Muallimlerin de müderrisler gibi beratla tayin edildikleri görülmektedir66. Ücretleri konusunda umumî bir şey söylenemezse de tayin beratlarına göre yevmî 2 ilâ 7 akçe arasında maaş almaktaydılar67. Bunlar arasında muallimlik vazifesinin yanı sıra imamlık yapanlar da vardı68. Babasının yaşlılığı sebebiyle ayrılmasından sonra Zeyrekzâde mektebine muallim olarak tayin edilen Hasan'ın beratına dayanarak muallimlerin ölüm veya azil dışında hayatlarının sonuna kadar bu görevlerinde kaldıklarını ve genelleştirilemezse bile görevlerinin oğullarına intikal edebildiğini söylemek mümkündür.

b. Cami ve Mescid Görevlileri

Bu grup içinde Bursa cami ve mescidlerinde görevli imam, müezzin naathân, hatip, kayyım, cüzhân ve şeyh gibi görevlilerden bahsedeceğiz.

Asıl görevi günlük beş vakit namazı kıldırmak olan imamın toplumun ileri gelenleri arasında sayıldığı anlaşılmaktadır. Ayandan sayılması deruhte ettiği görevin niteliğinden ileri gelmiş olmalıdır. Genellikle "efendi" ünvanıyla anılan imamlar arasında "seyyid", "halife" ünvanı alan kimselere de rastlanılmaktadır69. Seyyid ve halife ünvanını taşıyan imamın toplumda, bu ünvanı taşımayanlardan daha imtiyazlı olduğu söylenebilir.
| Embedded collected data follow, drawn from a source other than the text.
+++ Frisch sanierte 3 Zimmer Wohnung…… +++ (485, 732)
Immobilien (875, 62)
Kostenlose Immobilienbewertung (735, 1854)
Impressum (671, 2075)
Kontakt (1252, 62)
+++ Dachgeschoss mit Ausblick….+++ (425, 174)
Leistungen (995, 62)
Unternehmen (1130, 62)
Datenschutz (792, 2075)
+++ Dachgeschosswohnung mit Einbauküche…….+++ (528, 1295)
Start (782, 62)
____________________________________________________________________________



64 A 41b/2 Evâhir-i Ramazan 1066/12-22 Temmuz 1655.

65 Bk. Tablo III.

66 A 5a/6; 100a/2.

67 A 5a/6; 100a/2; 146a/3; B 24a/1; 38a/1.

68 Bk. Dipnot 4'e.

69 A 16a/3; 49b/2; 95b/2.

İncelenen dönemde imamlığa tayin belirli bir prosedüre bağlıydı. Her zaman kesinlikle uygulandığını söyliyemeyeceğimiz bu tayin usûlü imamlara ait tayin beratlarından anlaşıldığına göre şöyle oluyordu: Kadı, vakıf nâzırı veya dârü's-saâde ağası bu göreve hak kazanmış birisini teklif beyanında İstanbul'a arzediyor, oradan da berat geliyordu. Meselâ Ali oğlu Ahmed Tatarlar mescidi imamlığına kadı'nın arzıyla atanmıştı70.
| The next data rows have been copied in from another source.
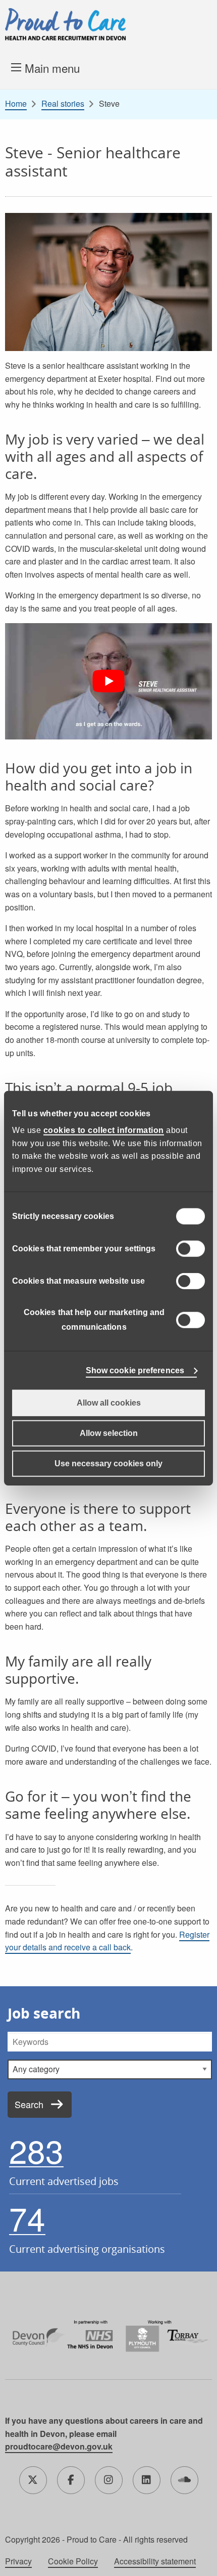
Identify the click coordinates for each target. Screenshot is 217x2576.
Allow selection (109, 1433)
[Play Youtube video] (108, 681)
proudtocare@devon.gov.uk (59, 2446)
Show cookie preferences (135, 1370)
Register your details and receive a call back (107, 1941)
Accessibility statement (155, 2561)
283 (36, 2150)
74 (27, 2218)
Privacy (18, 2561)
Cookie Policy (73, 2561)
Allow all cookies (109, 1403)
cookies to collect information (103, 1130)
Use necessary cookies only (108, 1463)
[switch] (190, 1249)
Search (29, 2104)
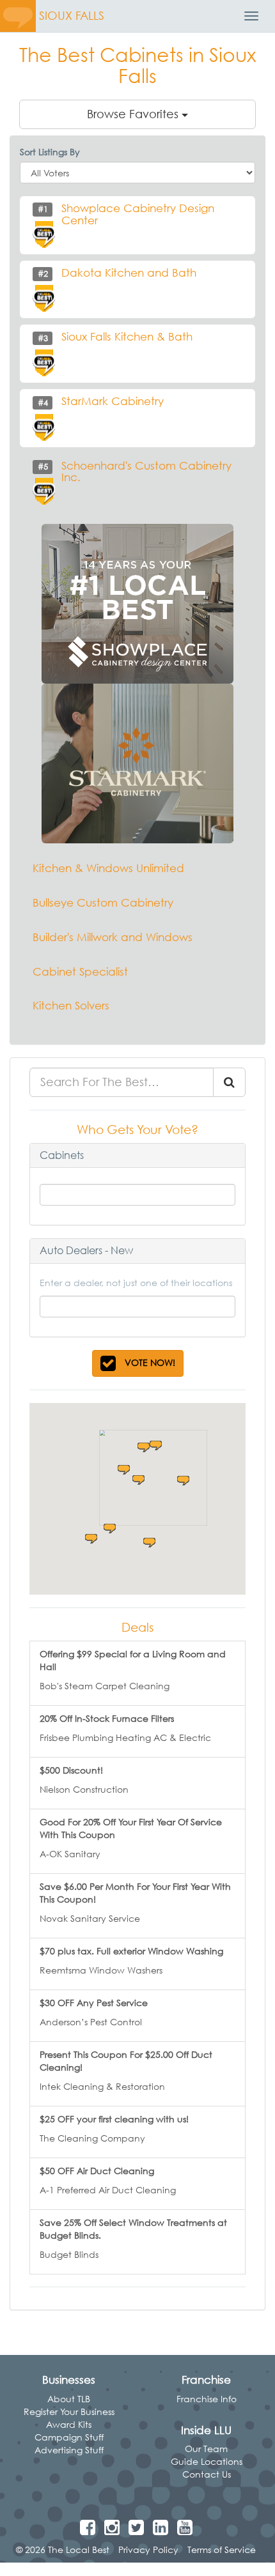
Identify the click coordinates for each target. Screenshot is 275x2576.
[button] (124, 1470)
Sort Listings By (50, 151)
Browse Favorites (134, 114)
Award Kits (68, 2424)
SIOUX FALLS (71, 15)
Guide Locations (206, 2461)
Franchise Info (207, 2398)
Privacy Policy (148, 2549)
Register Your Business (69, 2411)
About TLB (68, 2398)
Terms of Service (221, 2549)
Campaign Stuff (69, 2437)
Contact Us (206, 2474)
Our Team (206, 2448)
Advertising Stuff (69, 2449)
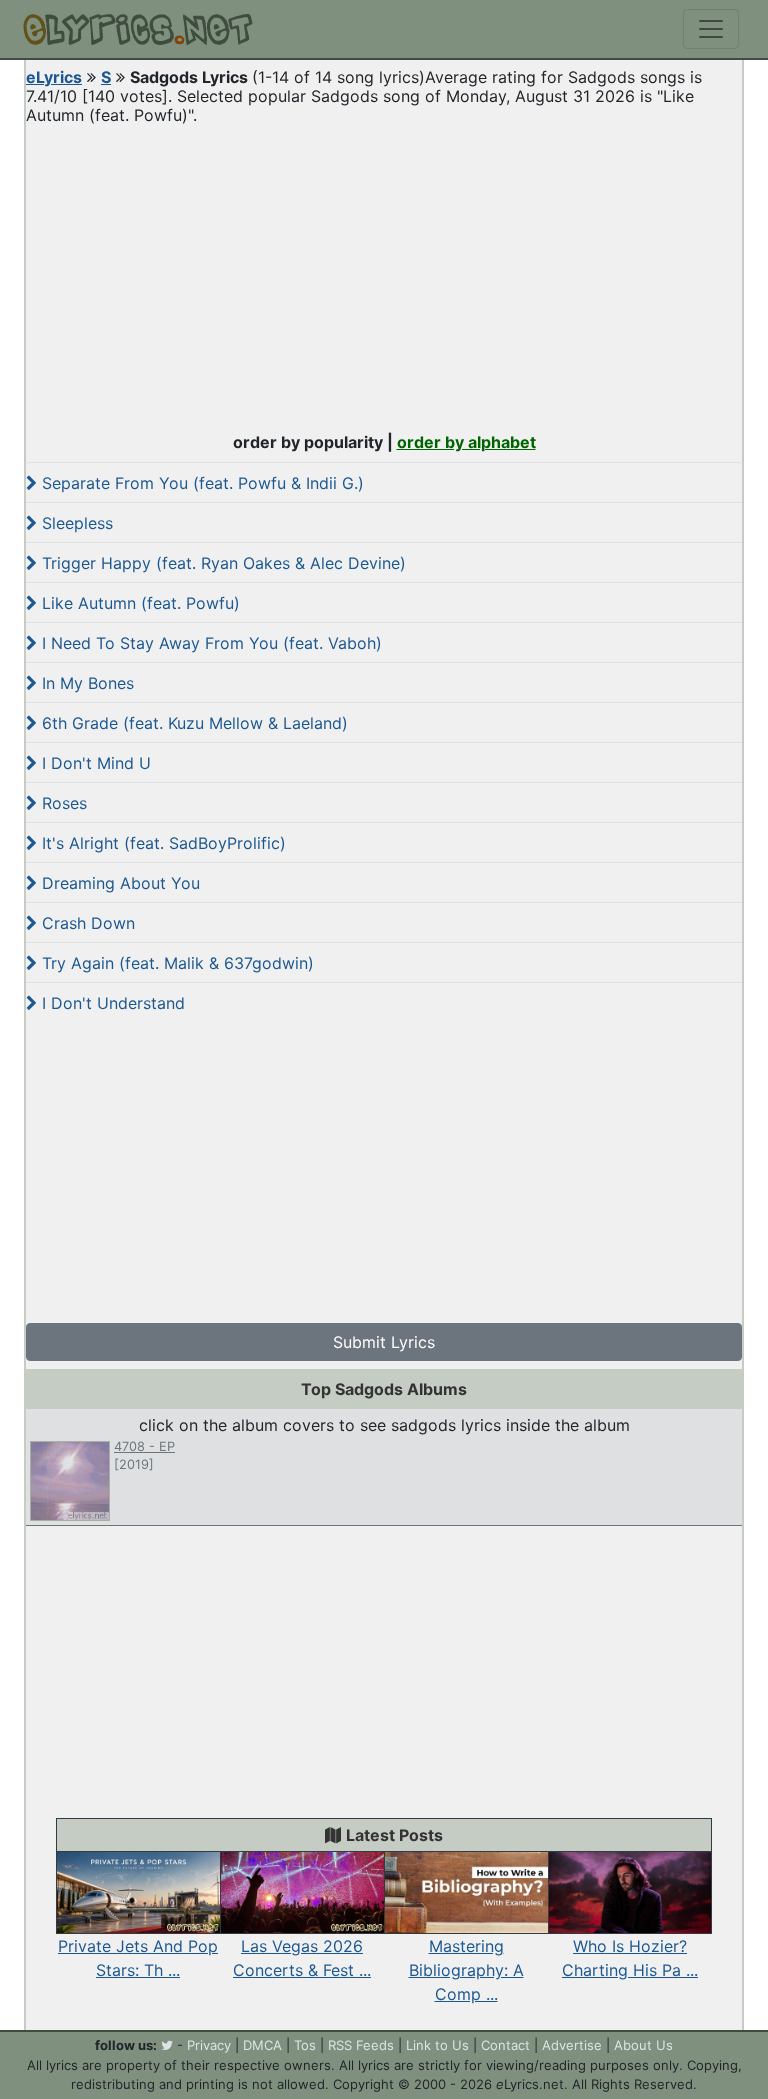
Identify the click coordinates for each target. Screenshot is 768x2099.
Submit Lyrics (384, 1342)
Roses (62, 803)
İmamlık görevine atanan bir kimsenin azledilmedikçe ölümüne kadar bu görevde kaldığı görülmektedir. Bunu yeni tayin olan imamların tayin beratlarından anlıyoruz. İmamların ölümleri halinde kendilerinden boşalan göreve oğulları getirilebildiği gibi ehliyet sahibi bir başkası da atanabiliyordu71.

Gerekli görüldüğü takdirde mesleklerinden menedildiği görülen imamların bu görevden azledilmeleri daha çok aynı göreve talip bir başkasının şikâyeti üzerine gerçekleşiyordu. Fakat İnebey mescidi imamı Mehmed Halife'nin tayin beratından anlaşıldığına göre72 haksız yere görevden alındığını ispatlayan bir imam tekrar aynı görevine döndürülebiliyordu.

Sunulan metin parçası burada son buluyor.